Life and work
Hare was born in Mickleham, Surrey, the third son of Henry Herbert Gordon Clark of Mickleham Hall, a merchant in the wine and spirit trade, Matthew Clark & Sons being the family firm. The socialist politician Susan Lawrence was his aunt. He was educated at St Aubyn's, Rottingdean and Rugby. He read History at New College, Oxford (where he heard William Archibald Spooner say in a sermon that 'now we see through a dark glassly') and graduated with a First. Then he studied law and was called to the Bar (Middle Temple) in 1924.
Hare's pseudonym is a mixture of Hare Court, where he worked in the chambers of Roland Oliver, and Cyril Mansions, Battersea, where he lived after marrying Mary Barbara Lawrence (see Lawrence Baronets, Ealing Park) in 1933. They had one son, Charles Philip Gordon Clark (clergyman, later dry stone waller), and two daughters, Alexandra Mary Gordon Clark (Lady Wedgwood FSA, architectural historian, see Wedgwood Baronets) and Cecilia Mary Gordon Clark (Cecilia Snell, musician, marriedRoderick Snell).
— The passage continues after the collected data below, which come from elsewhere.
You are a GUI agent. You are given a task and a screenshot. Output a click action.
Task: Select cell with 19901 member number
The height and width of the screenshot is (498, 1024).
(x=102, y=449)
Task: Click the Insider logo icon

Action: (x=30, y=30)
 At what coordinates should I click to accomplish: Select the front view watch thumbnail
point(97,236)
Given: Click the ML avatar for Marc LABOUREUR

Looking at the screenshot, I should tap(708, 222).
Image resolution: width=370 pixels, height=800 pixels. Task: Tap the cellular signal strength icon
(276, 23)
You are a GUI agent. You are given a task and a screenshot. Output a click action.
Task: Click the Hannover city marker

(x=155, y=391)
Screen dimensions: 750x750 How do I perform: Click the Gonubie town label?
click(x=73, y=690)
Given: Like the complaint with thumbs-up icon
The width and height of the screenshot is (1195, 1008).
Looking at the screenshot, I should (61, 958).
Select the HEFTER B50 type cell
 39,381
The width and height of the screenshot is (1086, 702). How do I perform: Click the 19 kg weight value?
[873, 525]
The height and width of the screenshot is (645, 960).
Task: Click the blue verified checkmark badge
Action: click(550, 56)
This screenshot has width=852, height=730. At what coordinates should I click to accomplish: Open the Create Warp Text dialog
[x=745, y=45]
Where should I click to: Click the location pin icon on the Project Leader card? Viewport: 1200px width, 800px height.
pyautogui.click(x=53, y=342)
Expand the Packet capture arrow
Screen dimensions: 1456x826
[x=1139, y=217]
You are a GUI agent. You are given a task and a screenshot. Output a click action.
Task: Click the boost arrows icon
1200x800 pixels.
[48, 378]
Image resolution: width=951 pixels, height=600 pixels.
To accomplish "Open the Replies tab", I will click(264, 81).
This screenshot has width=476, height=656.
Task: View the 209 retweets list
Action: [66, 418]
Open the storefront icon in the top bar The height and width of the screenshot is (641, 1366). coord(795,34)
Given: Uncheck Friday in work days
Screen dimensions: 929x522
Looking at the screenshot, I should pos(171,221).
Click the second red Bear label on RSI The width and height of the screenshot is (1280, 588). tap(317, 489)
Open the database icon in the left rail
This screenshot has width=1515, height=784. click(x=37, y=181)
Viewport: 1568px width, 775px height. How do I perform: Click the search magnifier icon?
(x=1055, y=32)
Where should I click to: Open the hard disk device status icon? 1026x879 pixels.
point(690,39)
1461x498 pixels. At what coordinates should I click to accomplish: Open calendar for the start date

As a young man and during the early days of World War II Gordon Clark toured as a judge's marshal, an experience he used in Tragedy at Law. Between 1942 and 1945 he worked at the office of theDirector of Public Prosecutions. At the beginning of the war he served a short time at the Ministry of Economic Warfare, and the wartime civil service with many temporary members appears in With a Bare Bodkin. In 1950 he was appointed county court judge in Surrey. His best known novel is Tragedy at Law, in which he drew on his legal expertise and in which he introduced Francis Pettigrew, a not very successful barrister who in this and four other novels just happens to elucidate aspects of the crime. His professional detective (they appeared together in three novels, and only one has neither of them present) was a large and realistic police officer, Inspector Mallett, with a vast appetite. Among the more outstanding of Hare's literary contributions are his short stories, mostly written for the London Evening Standard.
Having suffered from tuberculosis shortly after World War II Hare was never again in full health and died at his home near Boxhill, Surrey at the age of only 57.